Apesar das explicações de Temer, que afirma que seu objetivo foi apenas pedir responsabilidade à Câmara, Dilma passou a esvaziar o papel do vice na articulação política e a tentar ocupar seu espaço. O pretexto para que Temer deixe o cargo sem que dê conotação de crise é que ele já entregou o que prometeu: a aprovação dos projetos do ajuste fiscal no Congresso. O último projeto, que aumenta impostos de empresas, foi aprovado quarta pelo Senado.
— O ajuste acabou, a missão acabou, e a confiança acabou — resume um peemedebista da cúpula do partido e próximo de Temer.
Ao colunista do GLOBO Ilimar Franco, que noticiou ontem a saída de Temer da articulação, o ex-ministro Moreira Franco disse que a decisão foi tomada pelo próprio vice:
— A decisão foi dele. Não sei. Falo sinceramente.
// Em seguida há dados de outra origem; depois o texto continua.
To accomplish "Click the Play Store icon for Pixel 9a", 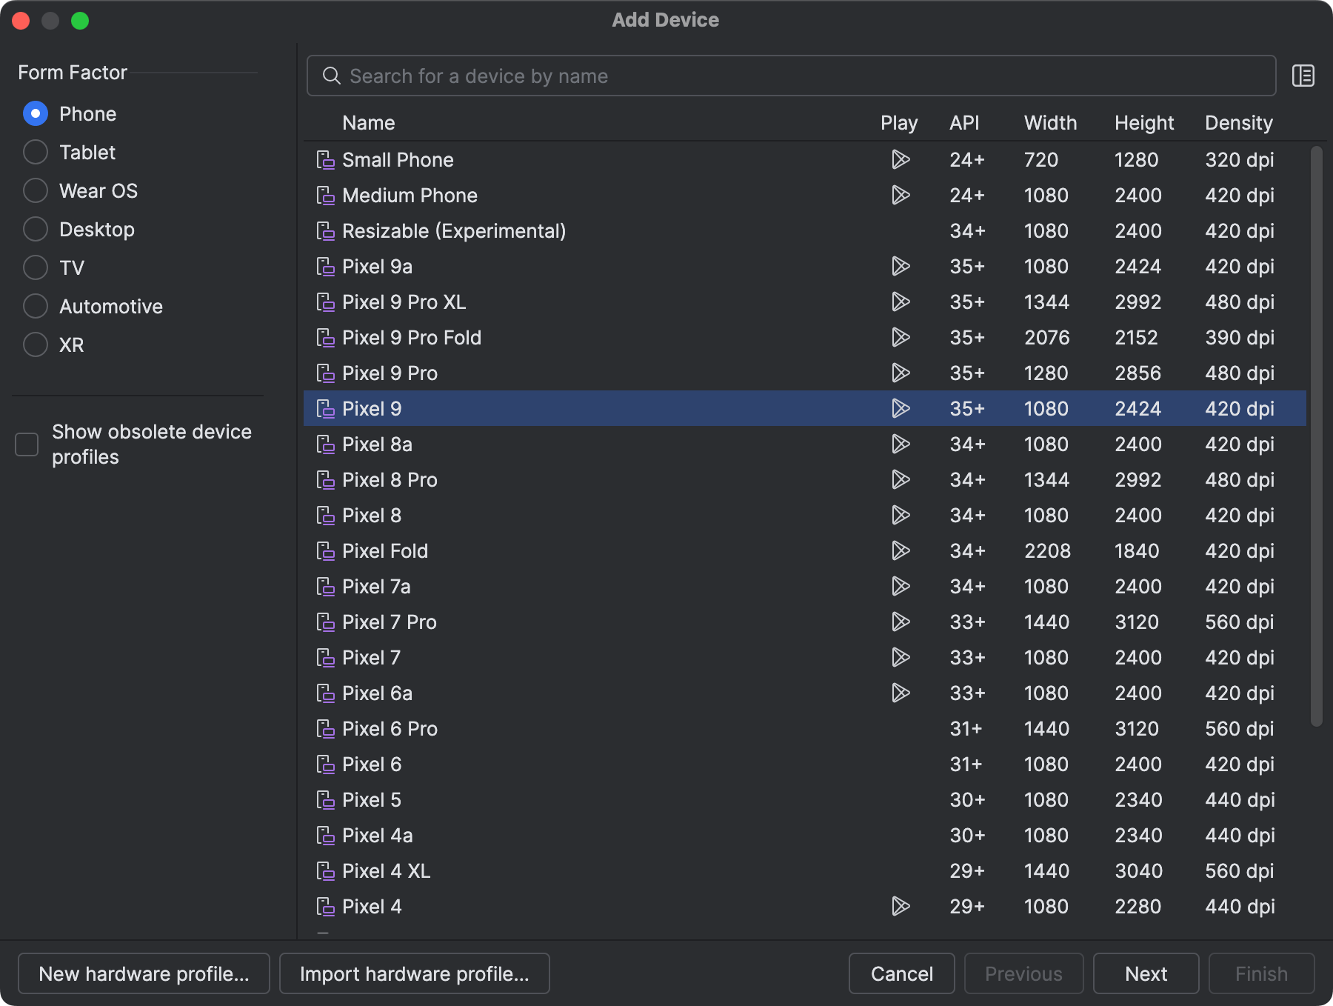I will tap(902, 266).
Ele foi muito maltratado. O cristal foi quebrado — disse Moreira.
Ontem, Temer teve encontro reservado com o presidente da Câmara, Eduardo Cunha (PMDBRJ), em seu escritório de São Paulo, a pedido de Cunha. O assunto conversado ficou em segredo. Cunha e Temer confirmaram o encontro, mas não quiseram fazer comentários. O escritório tem servido de quartel-general do PMDB e da Vice-Presidência.
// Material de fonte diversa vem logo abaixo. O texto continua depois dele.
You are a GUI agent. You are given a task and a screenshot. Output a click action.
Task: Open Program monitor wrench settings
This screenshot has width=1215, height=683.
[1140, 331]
Depois do mal-estar gerado com a declaração de seu vice, Dilma pediu que os ministros petistas também entrassem na articulação política para ocupar o espaço sob o comando de Temer e do ministro Eliseu Padilha (Aviação Civil), também do PMDB. O passo seguinte foi deixar de prestigiar Temer e assumir para si, por exemplo, a tarefa de resolver conflitos entre aliados por cargos federais e conversar com empresários.
Pessoas próximas a Temer afirmam que a repercussão positiva, principalmente entre o empresariado, do alerta sobre a gravidade da crise feito pelo vice provocou uma “ciumeira” em Dilma e nos ministros petistas.
“Até feijoada do Maluf”
A partir daí, tudo virou motivo de incômodo de parte a parte. Temer não gostou, por exemplo, de Dilma ter ido ao almoço de aniversário do ministro Gilberto Kassab (Cidades), que reuniu deputados do PSD na quarta-feira. A presidente não costuma ir a esse tipo de confraternização. Tanto que Kassab foi avisado de que Dilma compareceria com apenas 40 minutos de antecedência.
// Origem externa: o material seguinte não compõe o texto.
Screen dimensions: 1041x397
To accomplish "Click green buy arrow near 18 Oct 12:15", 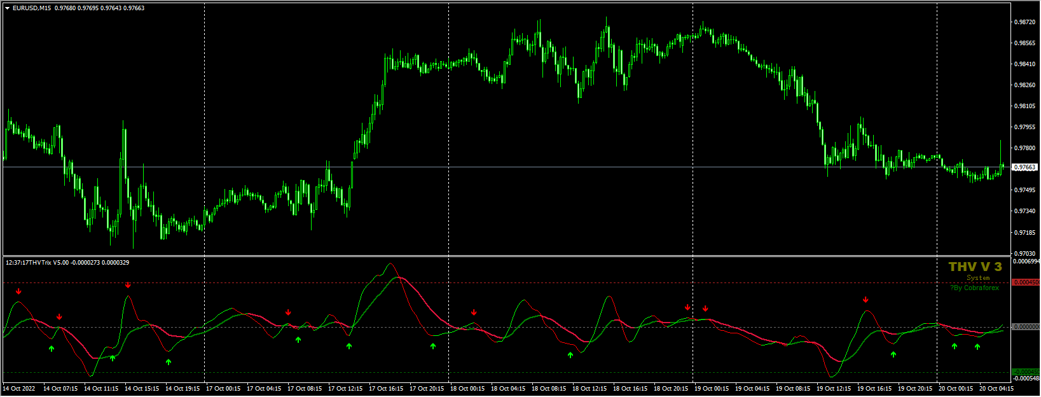I will [570, 354].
— Daqui a pouco ela vai até a feijoada do (Paulo) Maluf — ironizou pessoa próxima ao vice.
No mesmo dia, pela manhã, Temer reuniu no Jaburu 44 empresários ligados à Federação das Indústrias do Estado de São Paulo (Fiesp). O grupo defendia índices lineares de aumento dos impostos, em vez de beneficiar só poucos setores. O vice afirmou que, se conseguissem acordo no Congresso, o governo não se oporia. Mas Joaquim Levy (Fazenda) desautorizou o acerto feito por Temer.
Os ministros petistas não confiam em Temer nem em Padilha, e querem afastá-los da articulação política, mas receiam que isso signifique, na prática, um desembarque do PMDB. Assim, adotam o discurso de que o vice passaria a cuidar da “macropolítica”, deixando o varejo das negociações de cargos federais e liberação de emendas.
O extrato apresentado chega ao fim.